Mars Insight Lands, Sends Back First Image

Mars Insight Lands, Sends Back First Image

NASA’s InSight probe successfully landed on Mars as planned today after a nearly 7-month journey.  Two tiny cubesats called MarCO-A and MARCO-B worked perfectly to relay signals, including InSight’s first post-landing photo, back to Earth.  It will be a few hours before NASA has confirmation that the solar panels, which provide electricity for the spacecraft’s systems, deployed correctly, but so far the mission is proceeding flawlessly.

The Interior Exploration using Seismic Investigations, Geodesy and Heat Transport (InSight) spacecraft is a stationary lander, not a rover like Curiosity.  It will remain where it is on Elysium Planitia (Heavenly Plain) and deploy instruments to study the interior of the Red Planet, the first spacecraft to do so.

InSight carries a seismometer, SEIS (Seismic Experiment for Interior Structure), and a Heat Flow and Physics Properties Probe (HP3). SEIS was provided by the French space agency, CNES, with the participation of other European institutes and JPL. HP3 was provided by the German space agency, DLR.  JPL supplied a Rotation and Interior Structure Experiment (RISE) that will use the spacecraft communication system to provide precise measurements of the planet’s rotation.  The spacecraft was built by Lockheed Martin.

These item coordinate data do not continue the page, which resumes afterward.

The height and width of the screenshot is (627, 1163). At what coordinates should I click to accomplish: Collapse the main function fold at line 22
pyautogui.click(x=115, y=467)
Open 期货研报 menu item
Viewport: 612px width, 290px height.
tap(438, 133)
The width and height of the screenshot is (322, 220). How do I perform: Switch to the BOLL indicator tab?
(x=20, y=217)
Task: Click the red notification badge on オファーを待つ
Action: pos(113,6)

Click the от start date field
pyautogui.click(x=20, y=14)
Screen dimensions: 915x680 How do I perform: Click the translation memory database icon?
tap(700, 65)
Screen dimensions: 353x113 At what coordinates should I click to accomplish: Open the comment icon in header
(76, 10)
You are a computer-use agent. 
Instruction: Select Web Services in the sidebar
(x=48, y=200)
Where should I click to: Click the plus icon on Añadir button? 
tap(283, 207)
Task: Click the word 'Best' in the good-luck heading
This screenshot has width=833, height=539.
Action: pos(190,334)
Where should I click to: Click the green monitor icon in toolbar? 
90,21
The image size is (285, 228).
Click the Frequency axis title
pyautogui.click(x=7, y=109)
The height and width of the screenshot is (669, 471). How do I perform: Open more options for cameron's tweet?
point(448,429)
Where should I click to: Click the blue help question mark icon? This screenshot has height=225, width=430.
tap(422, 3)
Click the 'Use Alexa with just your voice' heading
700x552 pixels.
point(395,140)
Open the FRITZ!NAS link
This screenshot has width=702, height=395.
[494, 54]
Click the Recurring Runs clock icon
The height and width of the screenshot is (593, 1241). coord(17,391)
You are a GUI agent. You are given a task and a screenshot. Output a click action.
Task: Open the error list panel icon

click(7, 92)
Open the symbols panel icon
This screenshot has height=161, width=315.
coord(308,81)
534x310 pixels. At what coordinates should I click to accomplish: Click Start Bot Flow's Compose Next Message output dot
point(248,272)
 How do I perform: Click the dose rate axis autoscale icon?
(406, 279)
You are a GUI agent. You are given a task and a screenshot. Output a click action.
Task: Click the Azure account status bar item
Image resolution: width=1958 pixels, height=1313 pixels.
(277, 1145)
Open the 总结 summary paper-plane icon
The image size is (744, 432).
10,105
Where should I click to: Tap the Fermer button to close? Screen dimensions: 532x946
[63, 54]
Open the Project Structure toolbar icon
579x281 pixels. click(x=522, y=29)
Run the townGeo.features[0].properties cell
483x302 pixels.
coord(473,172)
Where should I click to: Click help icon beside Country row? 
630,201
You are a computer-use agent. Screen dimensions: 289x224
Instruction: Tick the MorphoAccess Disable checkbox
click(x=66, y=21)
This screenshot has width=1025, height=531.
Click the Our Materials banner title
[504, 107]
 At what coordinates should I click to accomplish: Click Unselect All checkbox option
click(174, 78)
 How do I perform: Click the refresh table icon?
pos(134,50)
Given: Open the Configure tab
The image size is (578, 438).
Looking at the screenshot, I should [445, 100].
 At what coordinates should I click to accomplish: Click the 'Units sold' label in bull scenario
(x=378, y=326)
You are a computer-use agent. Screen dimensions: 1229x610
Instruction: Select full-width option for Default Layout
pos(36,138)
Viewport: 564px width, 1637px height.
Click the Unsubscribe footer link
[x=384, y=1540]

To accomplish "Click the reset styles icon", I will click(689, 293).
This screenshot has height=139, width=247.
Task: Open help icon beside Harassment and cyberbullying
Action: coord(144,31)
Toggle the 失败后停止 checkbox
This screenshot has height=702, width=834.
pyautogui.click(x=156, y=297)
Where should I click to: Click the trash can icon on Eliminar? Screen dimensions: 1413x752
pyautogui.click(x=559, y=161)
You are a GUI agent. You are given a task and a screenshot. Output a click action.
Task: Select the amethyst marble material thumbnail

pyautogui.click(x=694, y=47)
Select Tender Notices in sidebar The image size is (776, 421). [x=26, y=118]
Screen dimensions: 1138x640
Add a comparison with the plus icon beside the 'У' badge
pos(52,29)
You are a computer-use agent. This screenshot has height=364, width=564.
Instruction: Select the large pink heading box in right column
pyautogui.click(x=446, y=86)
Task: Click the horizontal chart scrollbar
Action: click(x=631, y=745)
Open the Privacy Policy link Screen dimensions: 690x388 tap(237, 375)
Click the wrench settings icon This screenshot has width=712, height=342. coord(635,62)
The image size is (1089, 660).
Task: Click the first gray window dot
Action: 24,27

InSight also has a camera and sent back the first photo of its landing site moments after arriving at its new home.  The dots on the image are particles of dust on its dust cover.  The cover will be removed after the dust kicked up by the landing settles.

First post-landing image from NASA’s Mars InSight probe, November 26, 2018. Credit: NASA

Reception of the image, and moment-by-moment data from the 6.5 minute entry, descent, and landing (EDL) sequence, in real time was made possible by two tiny cubesats that were launched with InSight.   MarCO-A and MarCO-B separated from InSight after launch and trailed the spacecraft throughout the journey to Mars.  Their purpose was to relay signals from InSight to Earth during EDL as they flew past Mars.

This was the first time cubesats have been sent into deep space and were categorized as a technology demonstration so whether they would work or not was an open question.  They worked just fine, receiving UHF signals from InSight and transmitting them back to Earth in X-band. The cubesats were not designed to either land on or go into orbit around Mars.  They flew past the planet and out of range of InSight minutes after the landing.

Future communications with Insight will be through two NASA spacecraft that already are in orbit around Mars — Mars Reconnaissance Orbiter (MRO) and Mars Odyssey.  MRO also collected data during EDL, but it will not be transmitted back to Earth for several hours when it is in the correct orbital position to do so.

This is NASA’s eighth successful landing on Mars.  The others were Viking 1 and Viking 2 in 1976 (both also had orbiters), Mars Pathfinder (1997), Spirit and Opportunity (2004), Phoenix (2008), and Curiosity (2012).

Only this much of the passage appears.